The plan calls for first paying those with identified Swiss bank accounts. Those assets are estimated to total only about $200 million.
The remaining billion or so would go to Holocaust survivors — 55 percent as cash payments, 25 percent for medical and social services, and 20 percent for Holocaust education, research, and various social and cultural projects.
The idea of diverting money for programs or institutions troubles at least one attorney involved in the case.
“Tell that to all the hundreds of thousands of destitute survivors to whom an extra hundred dollars would be very meaningful,” said Edward Fagan, a New York lawyer who believes survivors should be the only ones making decisions about distribution.
For his part, Rabbi Marvin Hier, dean of the Los Angeles-based Simon Wiesenthal Center, said he would support giving a portion of the money to institutions that preserve Holocaust memory, provided that “the survivors sign off on it.”
Others have proposed distributing the bulk of the fund to Israel, similar to the way the German reparations program was handled.
“Israel is the inheritor state of those who left no inheritors,” said Abraham Foxman, national director of the Anti-Defamation League, pointing out that more Holocaust survivors live in Israel than anywhere else.
The issue of attorneys fees is another source of contention that the court will ultimately decide.
Only a few of the two dozen or so lawyers who worked on the case intend to apply to the court for fees. Early in the process, an executive committee set up by the lawyers urged everyone to work on the case pro bono. But for those who could not afford to, the committee agreed that fees should be modest and only cover work that actually advanced the case.
Most Jewish officials, however, have said they believe it is wholly inappropriate for lawyers to be seeking fees.
“Nobody should be profiting from the Holocaust,” said Elan Steinberg, executive director of the World Jewish Congress, adding, “We have had many offers from lawyers who are willing to do this pro bono.”
Foxman said it would be preferable for lawyers to work pro bono, lest restitution efforts “become a vehicle for ambulance chasing.”

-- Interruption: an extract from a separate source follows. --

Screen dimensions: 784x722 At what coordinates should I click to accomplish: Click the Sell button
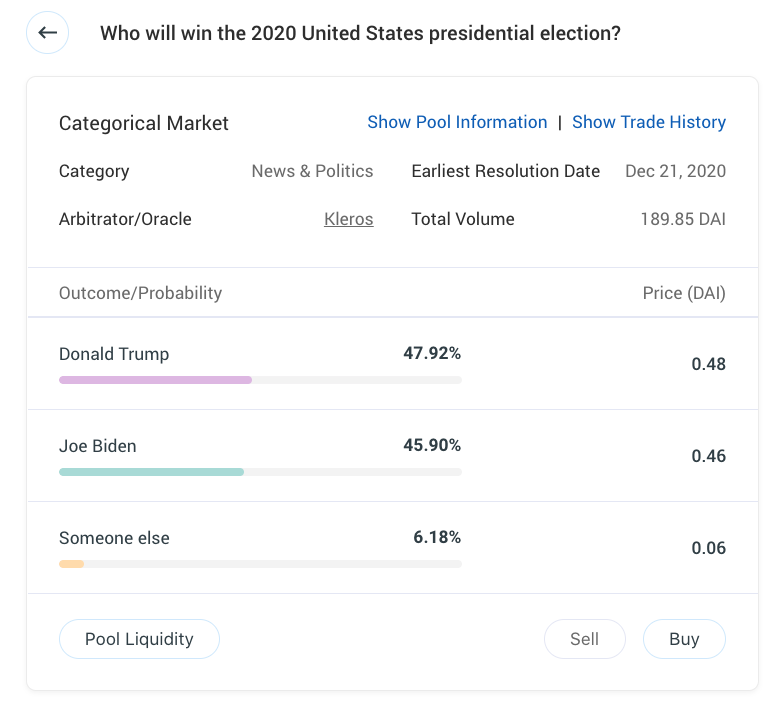(584, 639)
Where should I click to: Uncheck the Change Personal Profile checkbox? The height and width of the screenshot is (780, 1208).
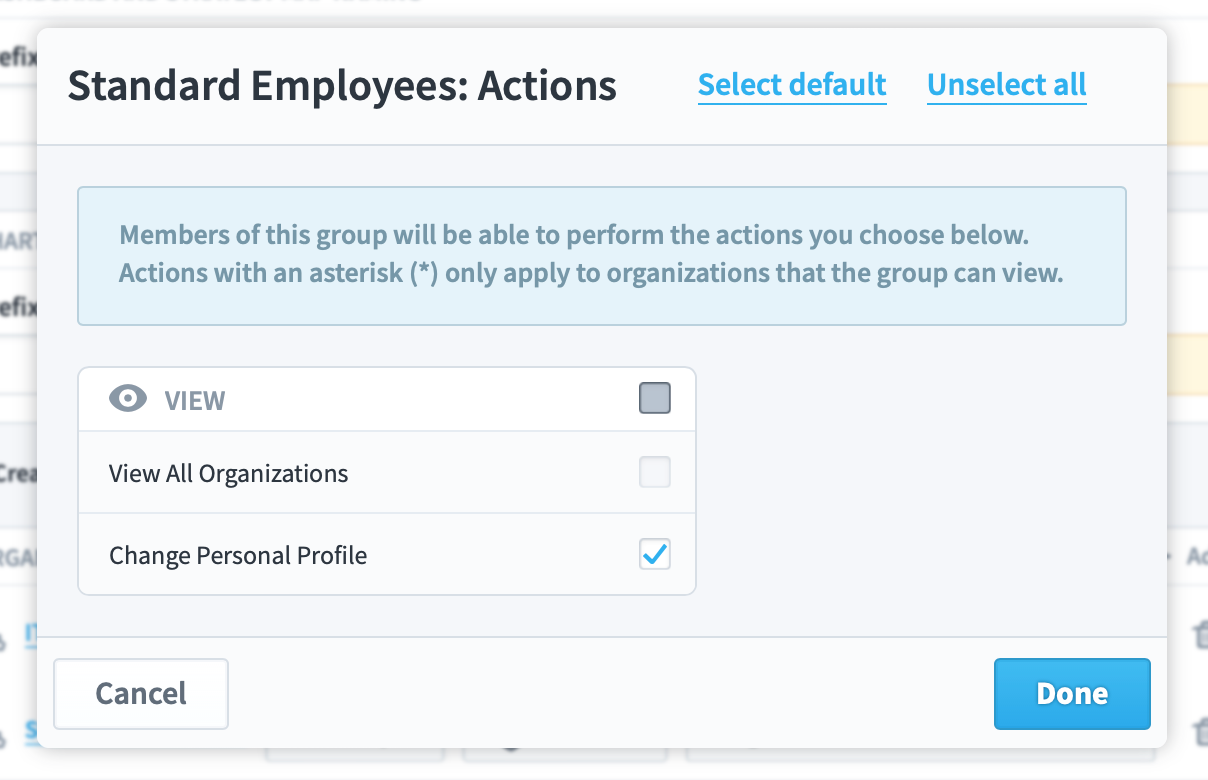[655, 554]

Fagan, who has played one of the more visible and controversial roles in working on the Swiss case and other compensation claims, said asking attorneys not to seek fees is “contrary to every tenet of the American justice system.”
“If lawyers don’t have the chance to apply for fees, then it has a chilling effect” on efforts to litigate and resolve other cases, he said.
Sources involved in the settlement said they expect the judge to ultimately award roughly $2 million to $3 million in fees among a handful of lawyers, amounting to only a few months’ interest on the $1.25 billion total.
Some lawyers now pursuing the so-called “second-generation” of cases, which include efforts to seek compensation from other European banks, insurers and companies that profited from slave labor during World War II, have since reassessed the fee issue.
Mel Weiss, a lead attorney in the Swiss bank case who decided at the outset to work pro bono, said his firm will likely put in for fees in other cases it is now handling.
“We realized we couldn’t keep doing it pro bono,” Weiss said. “We just don’t have the resources. It’s too big a burden for our firm.”
Another concern will be assuring that the money can be distributed as quickly as possible.
The fact that it is a court settlement, however, imposes certain constraints on the process. It is expected to take another six to nine months to complete the process of establishing a settlement plan and holding public hearings, after which point Holocaust survivors can begin to apply for payments.
Steinberg of the WJC said the processes might have been speeded up, but “since the U.S. government supported a court settlement, that’s the road that has to be taken.”
Still, most advocates for Holocaust survivors stress that bureaucratic entanglements should be avoided so that aging survivors can be assured of cash payments within their lifetime.
It would be “great tragedy,” Hier of the Wiesenthal Center said, if “the Swiss were quicker to pay than the Jewish organizations were to distribute.”